**MATERIAL TO PROCESS:**
%%
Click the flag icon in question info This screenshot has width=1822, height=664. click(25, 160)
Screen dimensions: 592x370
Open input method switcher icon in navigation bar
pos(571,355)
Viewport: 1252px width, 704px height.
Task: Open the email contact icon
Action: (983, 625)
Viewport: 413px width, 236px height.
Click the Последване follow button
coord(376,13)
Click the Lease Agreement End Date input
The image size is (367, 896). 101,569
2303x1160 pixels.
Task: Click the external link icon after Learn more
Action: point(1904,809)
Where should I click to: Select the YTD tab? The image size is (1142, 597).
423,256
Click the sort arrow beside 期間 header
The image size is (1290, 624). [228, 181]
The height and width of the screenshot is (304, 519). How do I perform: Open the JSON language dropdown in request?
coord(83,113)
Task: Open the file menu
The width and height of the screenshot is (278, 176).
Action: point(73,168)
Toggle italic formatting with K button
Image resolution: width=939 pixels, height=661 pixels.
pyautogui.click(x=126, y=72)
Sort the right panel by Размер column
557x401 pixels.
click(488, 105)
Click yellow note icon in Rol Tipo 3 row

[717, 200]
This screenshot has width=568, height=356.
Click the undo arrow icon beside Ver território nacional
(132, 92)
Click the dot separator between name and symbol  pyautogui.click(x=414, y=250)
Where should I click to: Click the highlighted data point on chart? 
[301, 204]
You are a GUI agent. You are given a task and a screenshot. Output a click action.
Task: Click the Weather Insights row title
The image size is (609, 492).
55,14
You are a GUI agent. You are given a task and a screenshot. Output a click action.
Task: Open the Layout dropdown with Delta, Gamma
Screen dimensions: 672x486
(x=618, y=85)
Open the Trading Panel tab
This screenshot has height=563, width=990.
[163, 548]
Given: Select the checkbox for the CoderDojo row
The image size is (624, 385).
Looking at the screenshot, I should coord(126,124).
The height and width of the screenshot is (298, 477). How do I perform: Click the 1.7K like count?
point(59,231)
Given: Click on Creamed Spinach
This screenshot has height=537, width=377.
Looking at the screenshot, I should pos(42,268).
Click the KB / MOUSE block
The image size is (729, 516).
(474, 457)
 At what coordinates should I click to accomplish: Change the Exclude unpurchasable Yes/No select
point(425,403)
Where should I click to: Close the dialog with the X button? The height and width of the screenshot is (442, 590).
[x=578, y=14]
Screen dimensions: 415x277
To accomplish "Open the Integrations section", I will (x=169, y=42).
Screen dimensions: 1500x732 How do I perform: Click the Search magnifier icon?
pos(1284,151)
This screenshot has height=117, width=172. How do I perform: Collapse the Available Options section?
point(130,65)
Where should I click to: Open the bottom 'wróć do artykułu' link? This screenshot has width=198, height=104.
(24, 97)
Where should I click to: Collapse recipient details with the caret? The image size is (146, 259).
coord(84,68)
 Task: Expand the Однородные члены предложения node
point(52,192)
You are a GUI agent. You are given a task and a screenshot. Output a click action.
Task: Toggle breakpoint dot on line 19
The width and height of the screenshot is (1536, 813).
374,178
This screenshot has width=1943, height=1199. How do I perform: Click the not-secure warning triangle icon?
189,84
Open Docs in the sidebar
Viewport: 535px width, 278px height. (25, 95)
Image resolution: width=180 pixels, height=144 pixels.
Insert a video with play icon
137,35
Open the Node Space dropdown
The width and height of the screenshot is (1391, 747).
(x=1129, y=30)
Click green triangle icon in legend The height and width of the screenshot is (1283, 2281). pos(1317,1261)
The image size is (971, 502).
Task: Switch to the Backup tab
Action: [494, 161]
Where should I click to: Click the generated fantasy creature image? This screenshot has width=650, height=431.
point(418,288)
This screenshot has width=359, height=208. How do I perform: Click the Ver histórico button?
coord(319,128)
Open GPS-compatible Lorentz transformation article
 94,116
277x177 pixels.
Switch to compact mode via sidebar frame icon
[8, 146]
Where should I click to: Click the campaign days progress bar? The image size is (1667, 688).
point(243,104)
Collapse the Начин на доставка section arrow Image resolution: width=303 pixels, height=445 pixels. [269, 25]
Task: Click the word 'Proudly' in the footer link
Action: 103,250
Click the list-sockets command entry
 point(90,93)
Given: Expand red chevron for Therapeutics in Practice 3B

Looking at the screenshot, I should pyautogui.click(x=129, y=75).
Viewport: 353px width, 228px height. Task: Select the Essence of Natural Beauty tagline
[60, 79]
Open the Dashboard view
%%
**STATED TASK:** Copy the material above, starting at the line that contains "Given: Expand red" and continuing through the last line.

**OUTPUT OF THE TASK:**
Given: Expand red chevron for Therapeutics in Practice 3B

Looking at the screenshot, I should pyautogui.click(x=129, y=75).
Viewport: 353px width, 228px height. Task: Select the Essence of Natural Beauty tagline
[60, 79]
Open the Dashboard view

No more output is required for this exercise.